The listed hedge fund sector has shrunk considerably in the past ten years. Many closed due to returns underperforming broader equities markets and the rise of liquid alternative funds (like UCITS funds in Europe) offered better liquidity and the opportunity to liquidate at the prevailing NAV of the share class. Indeed, many listed funds trade at a discount to the underlying NAV of the fund, which may put the listed vehicle investor at a disadvantage compared to those invested in the underlying fund when seeking to redeem.

Macro hedge funds, however, tend to do better in times of equity market distress; in 2008, the HFRI Macro Index was up +4.83% and is down only -0.33% through the end of February this year. Managers of these funds tout their lack of correlation to equity and credit markets. Due to this minimal, near zero, correlation to equities and credit, BHGG offers considerable downside protection during periods of market turbulence. For example, during the last five years there have been five months - January 2016, October 2018, December 2018, May 2019 and March 2020 - when the S&P 500 index dropped by more than 5% and BHGG was up in all of them. Indeed, BHGG has had only one down year – 2015 when its GBP share class fell 1.3% – since it listed in May 2008.

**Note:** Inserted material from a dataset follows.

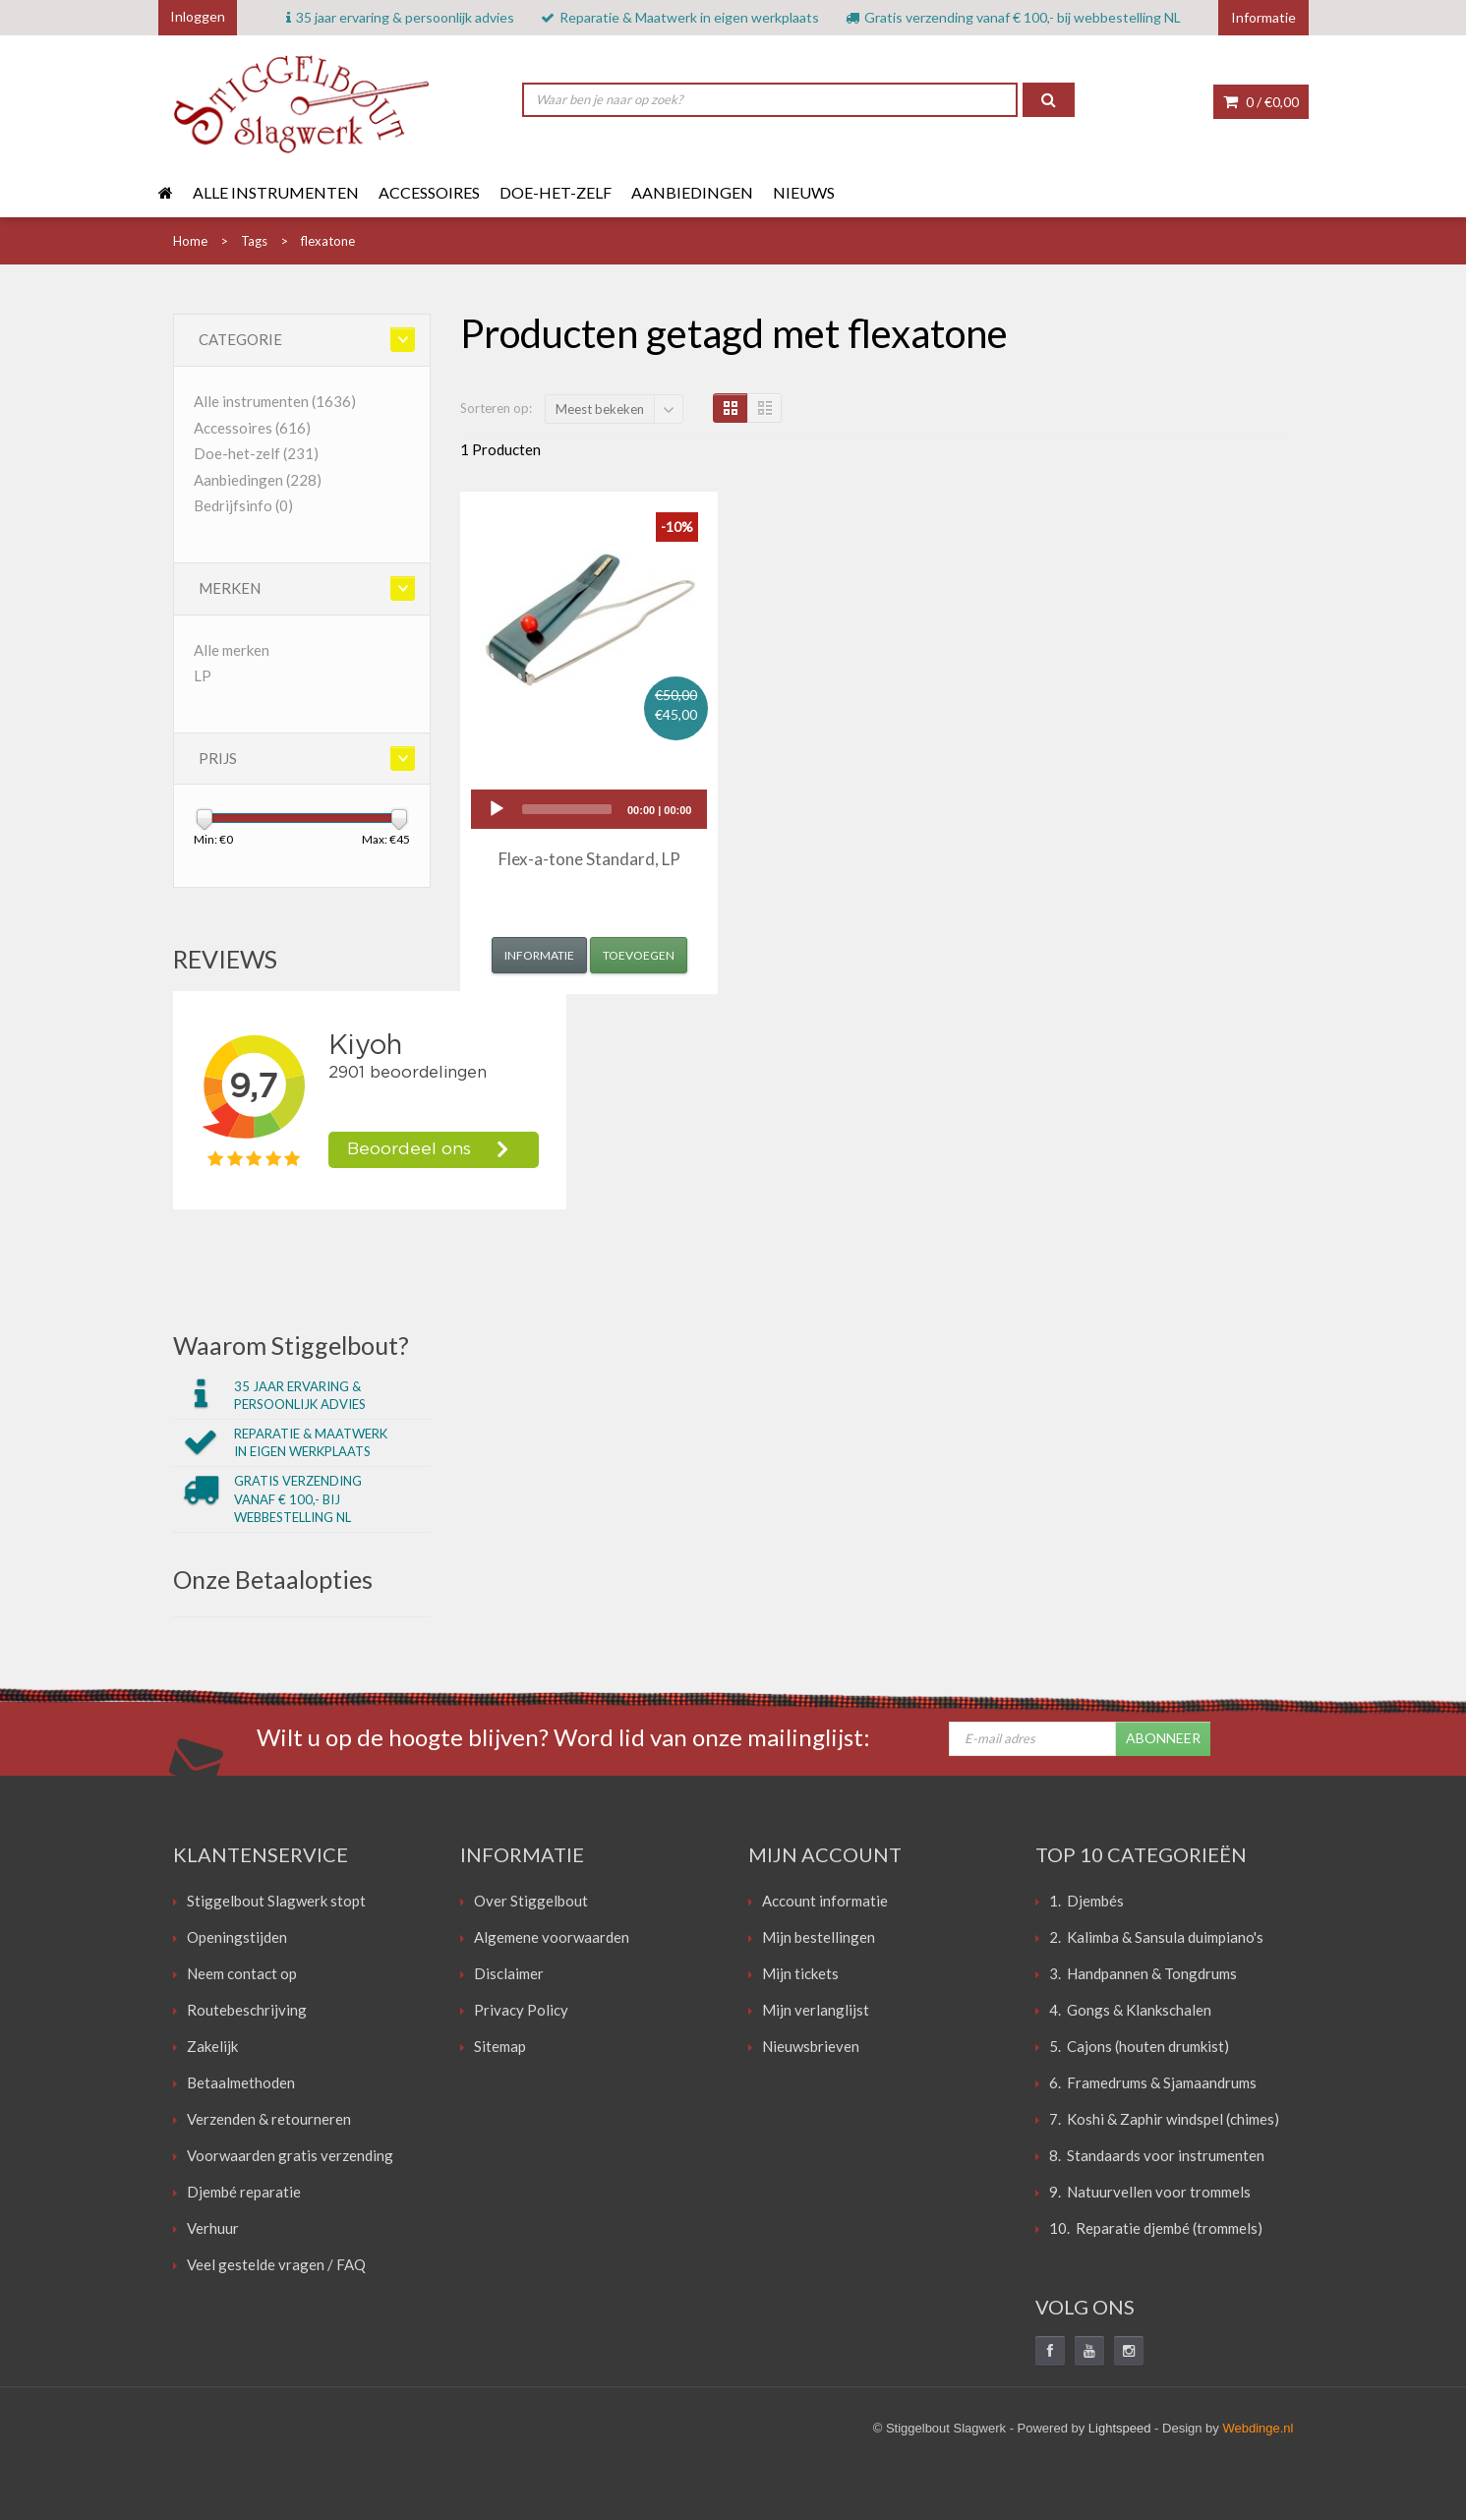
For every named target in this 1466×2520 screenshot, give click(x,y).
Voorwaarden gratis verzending (290, 2155)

Some institutional investors, however, won’t allocate directly to hedge funds and many high net worth and family office investors, even if they meet the accredited/professional investor requirements set by regulators, can’t afford the minimums. Using listed vehicles like BHGG is a way to gain exposure to these kind of investment strategies in a listed investment company format and is something Bunbury urges investors of all kinds to consider.

“It’s useful to have assets that are not correlated with equities and make money when equities are falling. The function of BHGG is not to try and outsmart equities in a bull market; it’s to provide a balance of safe haven assets,” he said.

No-one knows when the world economy will begin to emerge from its current turmoil and some observers say that it could get worse before it gets better. Meanwhile, investors like Pershing Square Capital Management's Bill Ackman have spoken about the potential for bargains given the current state of equity markets and others have said that equities have further to fall when companies report their Q1 and Q2 financials. Bunbury urges caution.

“Apart from a few setbacks, equities have had an unprecedentedly long run since March 2009 but people with experience know they won’t go up forever,” he said. “Equity investors had no idea what was going to hit them in February and March this year. Equities are an underlying route into the real-world economy; they’re clearly going to take a material hit because of the shutdown in so many countries and they will take time to recover. A prudent portfolio manager should have a good look at whether they hold safe harbour assets to offset the risk. BHGG gives investors access to Brevan Howard’s proven high-quality risk management in a listed vehicle that can diversify their portfolios.”